Servizi all’infanzia sempre più cari per le famiglie italiane. In dieci anni la quota a carico dei genitori dei bambini che frequentano gli asili nido e gli altri servizi è passata dal 17,4% al 20,3% della spesa corrente impegnata dai Comuni, che in un anno è, invece, diminuita del 5%. Lo evidenzia il report sugli asili nido e altri servizi socio-educativi per la prima infanzia, diffuso ieri dall’Istat, che ha analizzato i dati 2014-2015.

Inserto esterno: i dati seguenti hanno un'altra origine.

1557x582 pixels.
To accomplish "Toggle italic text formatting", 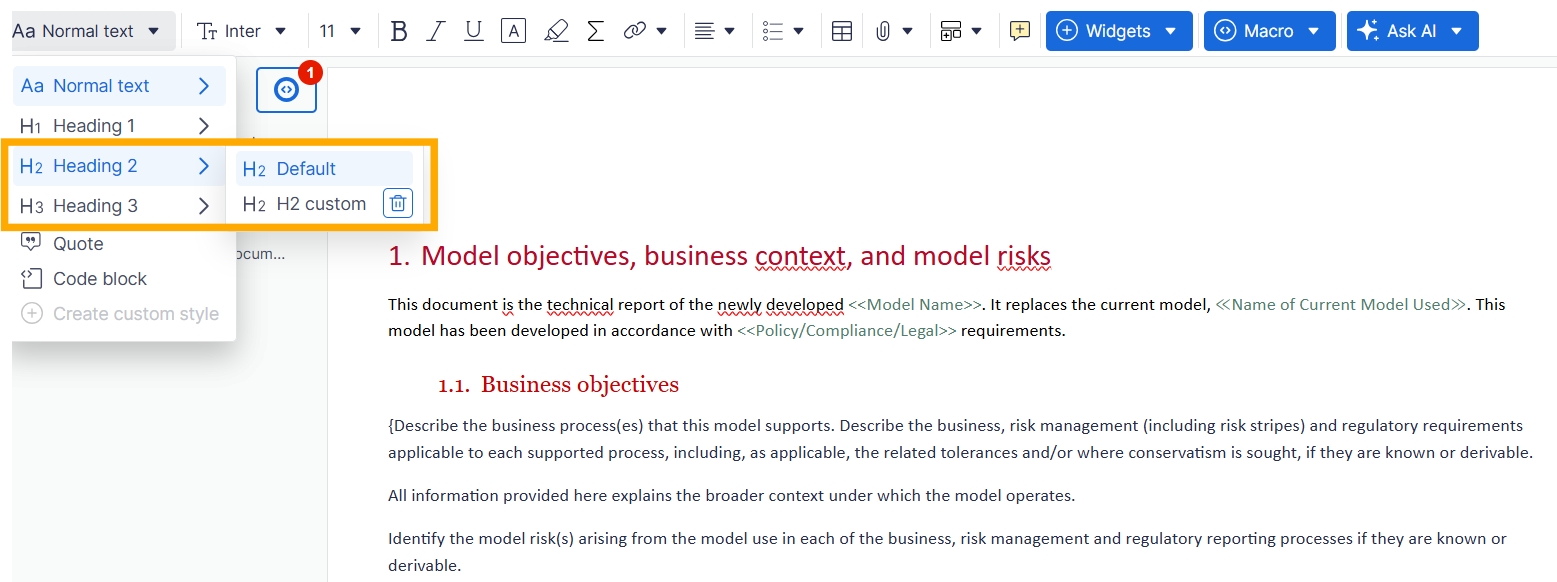I will (435, 31).
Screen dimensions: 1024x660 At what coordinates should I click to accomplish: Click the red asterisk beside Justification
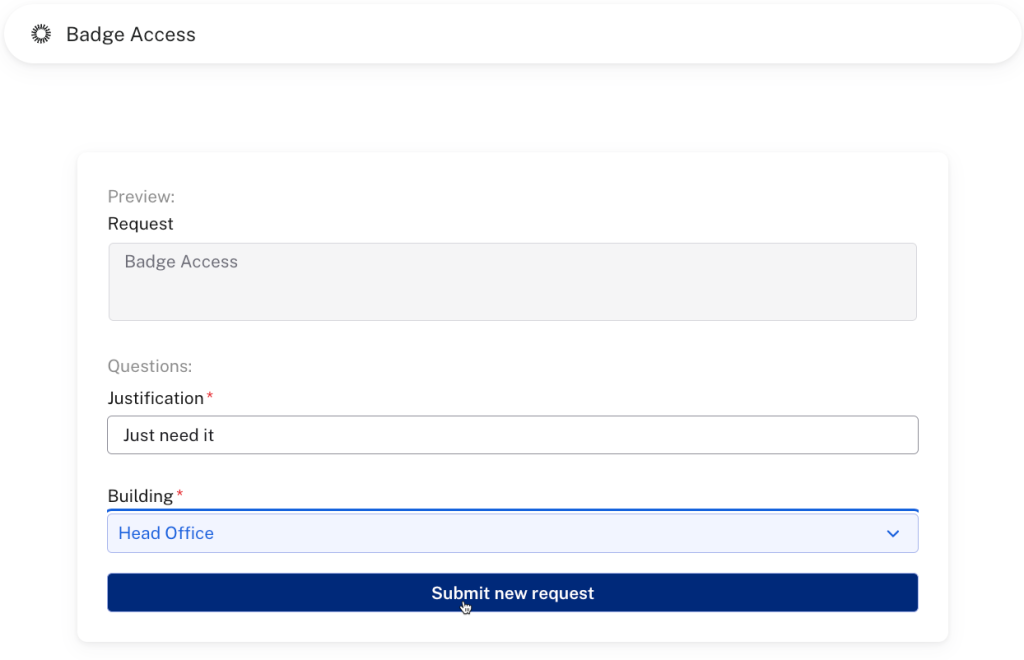click(210, 398)
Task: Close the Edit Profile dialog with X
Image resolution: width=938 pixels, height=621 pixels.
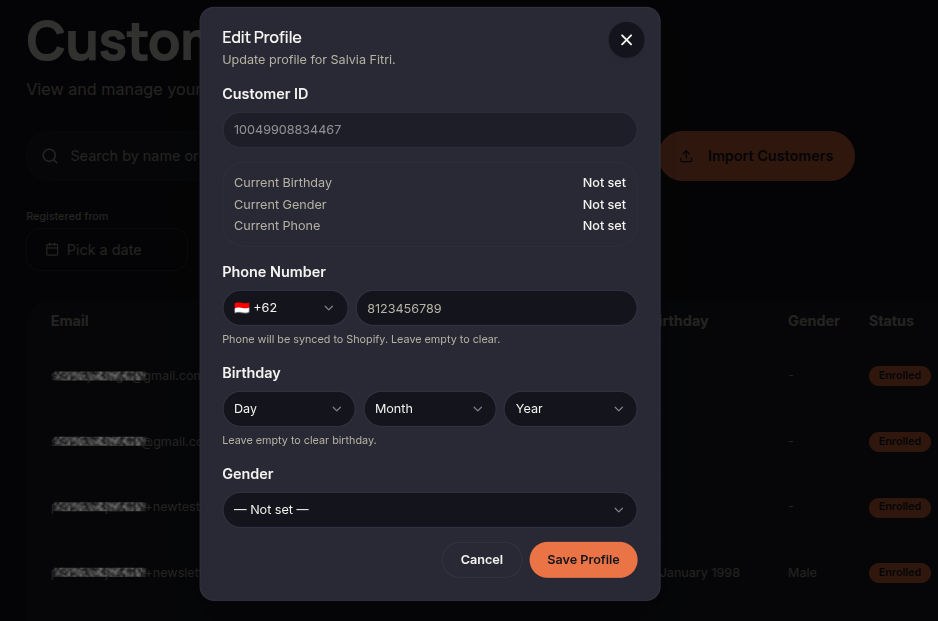Action: click(x=626, y=40)
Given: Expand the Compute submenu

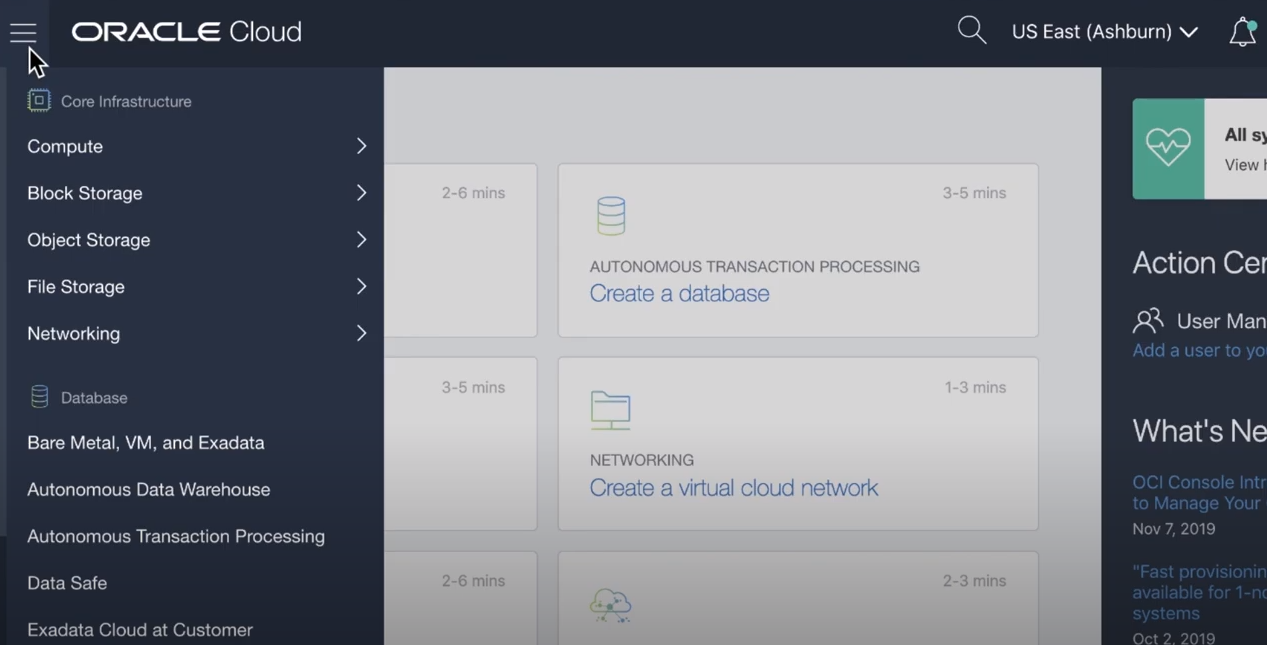Looking at the screenshot, I should pos(361,146).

«L’aumento delle tariffe richieste dai Comuni per i servizi offerti e la difficile situa- zione reddituale e lavorativa delle famiglie – si legge nel rapporto dell’Istituto di statistica – sono tra i fattori che hanno influito sul calo delle iscrizioni. In molte realtà territoriali, gli asili nido comunali hanno un numero di iscrizioni decisamente inferiore rispetto ai posti disponibili e talvolta la mancanza di domanda da parte delle famiglie determina la chiusura di strutture pubbliche. A livello nazionale risulta che i bambini iscritti agli asili nido comunali, nell’anno preso in esame, coprono l’87% dei posti disponibili nel settore pubblico». Sul territorio nazionale, l’Istituto di statistica ha censito 13.262 strutture, di cui il 36% è pubblico e il 64% privato. Dal punto di vista del tipo di servizio offerto prevalgono nettamente i nidi o micronidi, che rappresentano l’80,5% dei posti disponibili, il 10,5% si trova nelle sezioni primavera, quelle cioè che accolgono bambini di 24-36 mesi all’interno delle scuole dell’infanzia, mentre i cosiddetti “servizi integrativi per la prima infanzia” (nidi in contesto domiciliare, spazi gioco e centri per bambini e genitori) contribuiscono con un 9% all’offerta complessiva. Complessivamente, i posti disponibili sono 357.786 e coprono il 22,8% del potenziale bacino d’utenza, costituito dai bambini sotto i tre anni residenti in Italia. In pratica, poco più di un bambino su cinque ha accesso ai servizi. E la situazione è molto diversificata sul territorio, con il Sud ancora nelle posizioni di retrovia. Infatti, mentre al Nord-Est e al Centro Italia i posti censiti coprono circa il 30% delle domande delle famiglie con figli sotto i tre anni e al Nord-Ovest si arriva al 27%, al Sud e nelle Isole si arriva rispettivamente al 10% e al 14%. Per quanto riguarda i servizi comunali, i bambini accolti variano dal 18,3% del Centro al 4,1% del Sud.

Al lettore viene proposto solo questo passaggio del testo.